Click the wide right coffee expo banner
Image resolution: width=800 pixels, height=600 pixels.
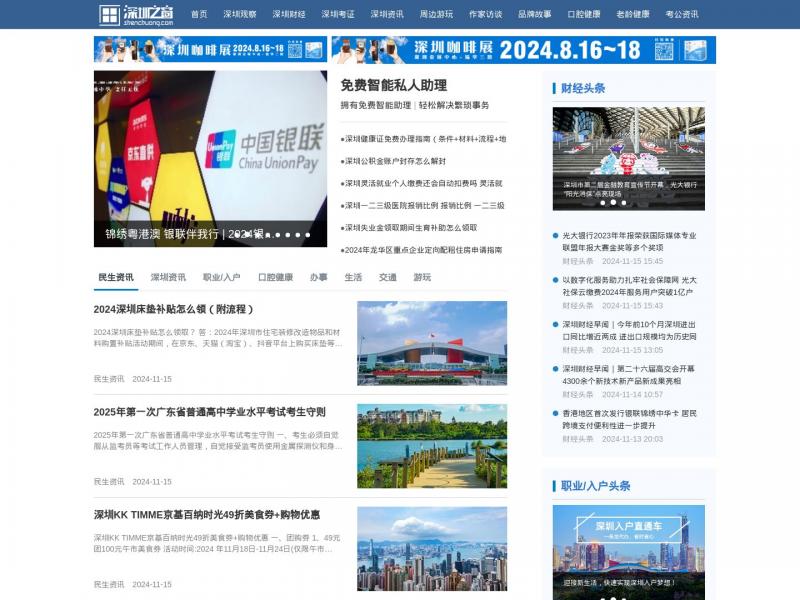[523, 50]
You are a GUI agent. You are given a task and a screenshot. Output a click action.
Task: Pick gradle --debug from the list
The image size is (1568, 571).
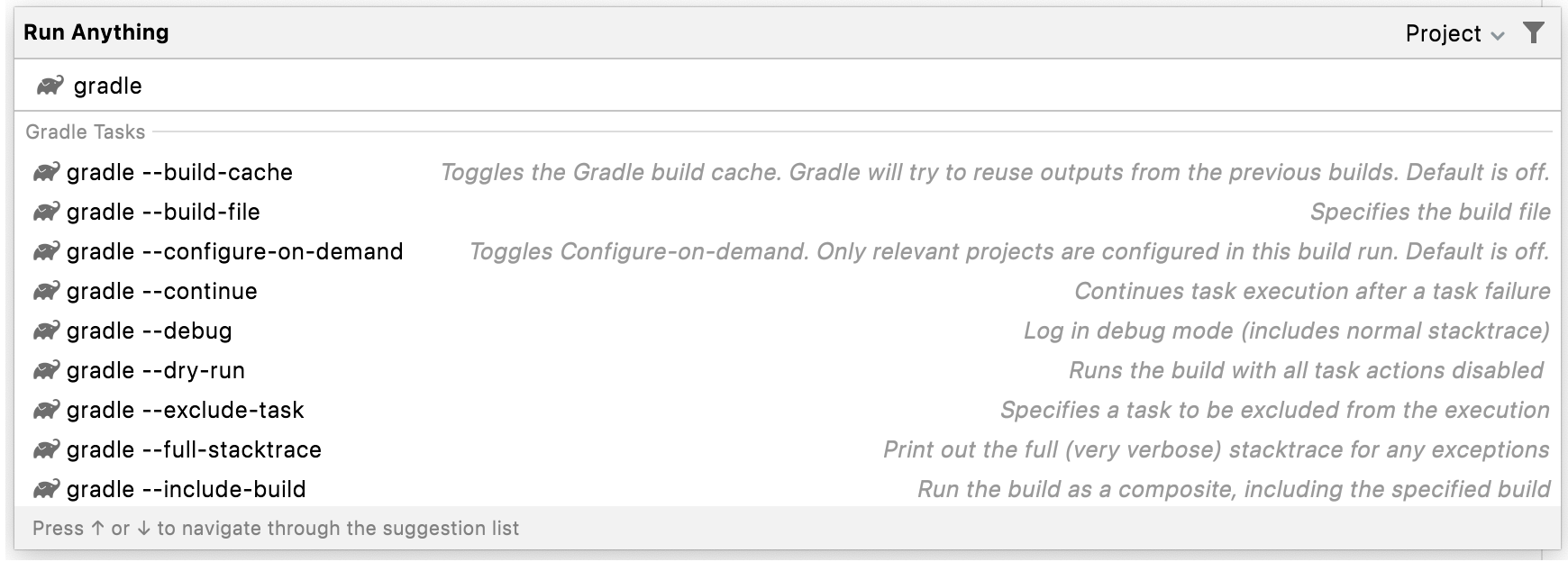click(787, 331)
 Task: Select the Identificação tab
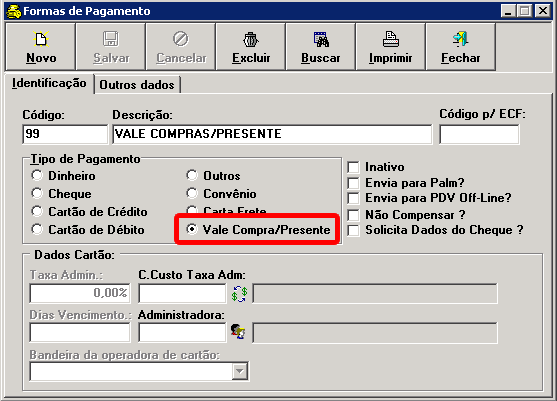[x=49, y=83]
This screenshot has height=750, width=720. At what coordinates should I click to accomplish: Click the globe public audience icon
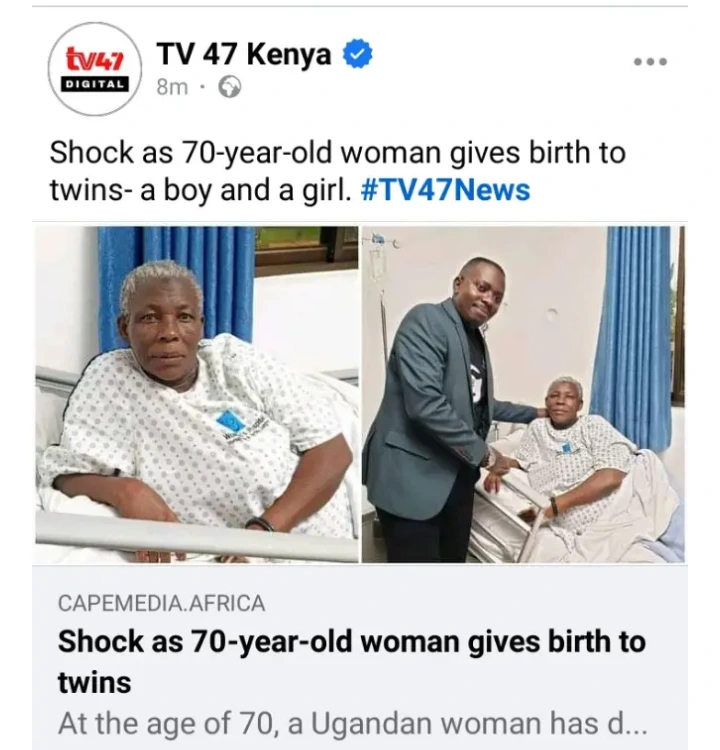(230, 88)
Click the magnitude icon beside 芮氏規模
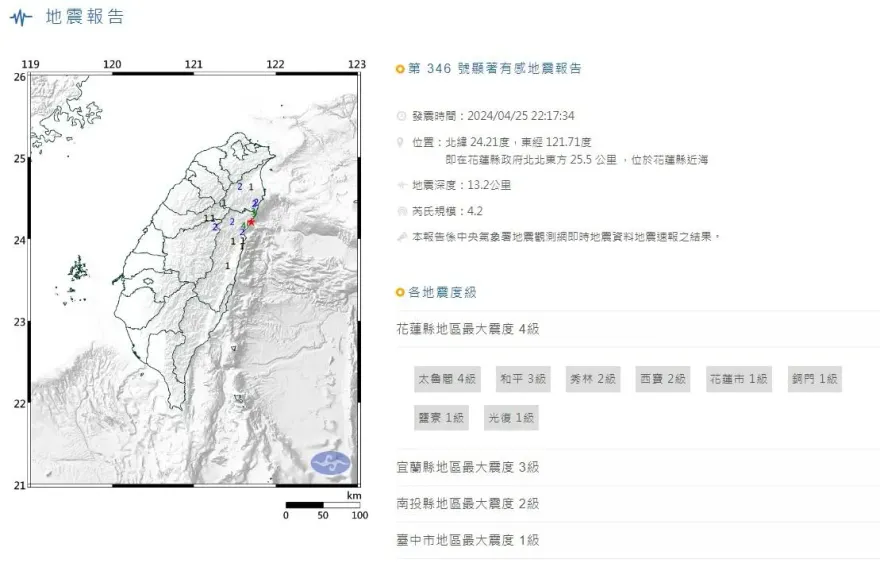Screen dimensions: 880x567 (x=402, y=211)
# # # #
Could you set down the records above exactly, skipping any picture?

_FINAL ANSWER_
Click the wide right coffee expo banner
Image resolution: width=800 pixels, height=600 pixels.
[523, 50]
You are a GUI agent. You are given a task and a screenshot. Output a click action.
Task: Pick gradle --debug from the list
The image size is (1568, 571).
click(787, 331)
 Task: Select the Identificação tab
[x=49, y=83]
This screenshot has height=750, width=720. At what coordinates should I click to accomplish: Click the globe public audience icon
(230, 88)
Click the magnitude icon beside 芮氏規模
Screen dimensions: 880x567 (x=402, y=211)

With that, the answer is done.